# EXCERPTED DATA
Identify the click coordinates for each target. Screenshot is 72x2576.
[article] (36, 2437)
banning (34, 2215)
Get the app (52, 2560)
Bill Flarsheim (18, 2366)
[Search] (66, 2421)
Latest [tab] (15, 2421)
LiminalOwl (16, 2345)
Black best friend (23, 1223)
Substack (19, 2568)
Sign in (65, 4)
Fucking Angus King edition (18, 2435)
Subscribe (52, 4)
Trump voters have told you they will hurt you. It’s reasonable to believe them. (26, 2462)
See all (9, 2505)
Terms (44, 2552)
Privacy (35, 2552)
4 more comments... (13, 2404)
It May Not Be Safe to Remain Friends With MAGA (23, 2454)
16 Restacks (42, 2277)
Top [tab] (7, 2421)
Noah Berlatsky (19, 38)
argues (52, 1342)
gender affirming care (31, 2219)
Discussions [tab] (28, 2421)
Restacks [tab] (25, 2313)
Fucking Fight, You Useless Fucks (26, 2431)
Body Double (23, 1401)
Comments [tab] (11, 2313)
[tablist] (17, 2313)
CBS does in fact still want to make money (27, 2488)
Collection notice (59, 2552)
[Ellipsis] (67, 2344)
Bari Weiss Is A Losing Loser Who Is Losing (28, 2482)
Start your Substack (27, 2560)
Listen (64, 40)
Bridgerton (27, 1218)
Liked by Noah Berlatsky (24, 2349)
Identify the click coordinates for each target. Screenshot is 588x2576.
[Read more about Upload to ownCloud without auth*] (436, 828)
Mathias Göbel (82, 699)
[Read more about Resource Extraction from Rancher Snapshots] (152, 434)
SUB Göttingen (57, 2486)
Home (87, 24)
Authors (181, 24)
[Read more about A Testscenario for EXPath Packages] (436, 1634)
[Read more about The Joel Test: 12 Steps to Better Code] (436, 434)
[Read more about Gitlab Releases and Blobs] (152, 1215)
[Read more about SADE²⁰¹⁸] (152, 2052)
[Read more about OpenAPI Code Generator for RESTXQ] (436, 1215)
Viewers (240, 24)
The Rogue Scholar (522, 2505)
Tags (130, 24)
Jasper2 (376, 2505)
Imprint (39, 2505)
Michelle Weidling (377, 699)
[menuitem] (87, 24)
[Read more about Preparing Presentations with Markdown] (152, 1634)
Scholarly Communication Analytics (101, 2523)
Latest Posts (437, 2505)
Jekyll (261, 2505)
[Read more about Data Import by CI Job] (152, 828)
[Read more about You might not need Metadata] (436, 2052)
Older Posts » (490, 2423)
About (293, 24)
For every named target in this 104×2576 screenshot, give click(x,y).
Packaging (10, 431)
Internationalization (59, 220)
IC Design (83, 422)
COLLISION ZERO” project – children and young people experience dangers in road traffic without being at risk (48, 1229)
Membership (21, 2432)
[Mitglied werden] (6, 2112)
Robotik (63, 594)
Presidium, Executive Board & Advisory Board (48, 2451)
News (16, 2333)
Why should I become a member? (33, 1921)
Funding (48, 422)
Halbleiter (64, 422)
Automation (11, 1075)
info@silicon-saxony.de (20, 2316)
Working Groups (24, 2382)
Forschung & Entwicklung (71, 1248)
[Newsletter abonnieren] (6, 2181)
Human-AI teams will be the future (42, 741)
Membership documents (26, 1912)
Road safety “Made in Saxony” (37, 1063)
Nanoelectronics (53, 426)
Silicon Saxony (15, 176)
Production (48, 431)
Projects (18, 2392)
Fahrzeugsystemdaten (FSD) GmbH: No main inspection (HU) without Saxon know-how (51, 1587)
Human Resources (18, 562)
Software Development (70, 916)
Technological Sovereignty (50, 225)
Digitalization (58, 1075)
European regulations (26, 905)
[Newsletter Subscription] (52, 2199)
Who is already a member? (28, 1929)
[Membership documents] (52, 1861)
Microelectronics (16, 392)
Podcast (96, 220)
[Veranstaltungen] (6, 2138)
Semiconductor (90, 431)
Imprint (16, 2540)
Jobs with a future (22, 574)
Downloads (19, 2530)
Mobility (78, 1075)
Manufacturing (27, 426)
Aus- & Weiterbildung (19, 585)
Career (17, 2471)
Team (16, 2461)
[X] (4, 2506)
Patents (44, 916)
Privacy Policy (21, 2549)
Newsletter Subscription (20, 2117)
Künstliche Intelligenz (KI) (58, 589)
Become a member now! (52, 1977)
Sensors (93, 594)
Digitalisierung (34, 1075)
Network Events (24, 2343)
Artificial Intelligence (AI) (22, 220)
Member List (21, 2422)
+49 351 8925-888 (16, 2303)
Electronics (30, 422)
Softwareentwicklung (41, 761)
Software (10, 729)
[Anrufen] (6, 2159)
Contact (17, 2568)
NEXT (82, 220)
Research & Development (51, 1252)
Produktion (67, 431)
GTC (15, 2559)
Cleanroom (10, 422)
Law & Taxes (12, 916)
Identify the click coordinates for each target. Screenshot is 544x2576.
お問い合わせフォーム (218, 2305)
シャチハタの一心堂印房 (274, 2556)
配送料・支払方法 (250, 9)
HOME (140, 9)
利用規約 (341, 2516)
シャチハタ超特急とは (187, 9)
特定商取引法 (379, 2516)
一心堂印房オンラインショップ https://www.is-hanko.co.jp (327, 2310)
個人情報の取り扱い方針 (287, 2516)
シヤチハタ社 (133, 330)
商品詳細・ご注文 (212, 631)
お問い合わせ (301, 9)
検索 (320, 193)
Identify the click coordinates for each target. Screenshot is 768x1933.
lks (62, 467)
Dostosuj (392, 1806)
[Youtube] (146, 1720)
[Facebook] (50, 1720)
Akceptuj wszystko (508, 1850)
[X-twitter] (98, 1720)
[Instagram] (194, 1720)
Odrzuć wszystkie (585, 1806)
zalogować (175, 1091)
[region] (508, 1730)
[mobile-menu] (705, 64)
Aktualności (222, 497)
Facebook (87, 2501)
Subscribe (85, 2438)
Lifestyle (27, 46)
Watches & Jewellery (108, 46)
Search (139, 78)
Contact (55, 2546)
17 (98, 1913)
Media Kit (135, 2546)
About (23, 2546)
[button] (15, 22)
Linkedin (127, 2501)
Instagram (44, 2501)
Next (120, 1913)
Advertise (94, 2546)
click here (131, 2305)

# TASK BRIEF
Make a copy of each line in the records above that has the word "Newsletter".

# THE ANSWER
[Newsletter abonnieren] (6, 2181)
[Newsletter Subscription] (52, 2199)
Newsletter Subscription (20, 2117)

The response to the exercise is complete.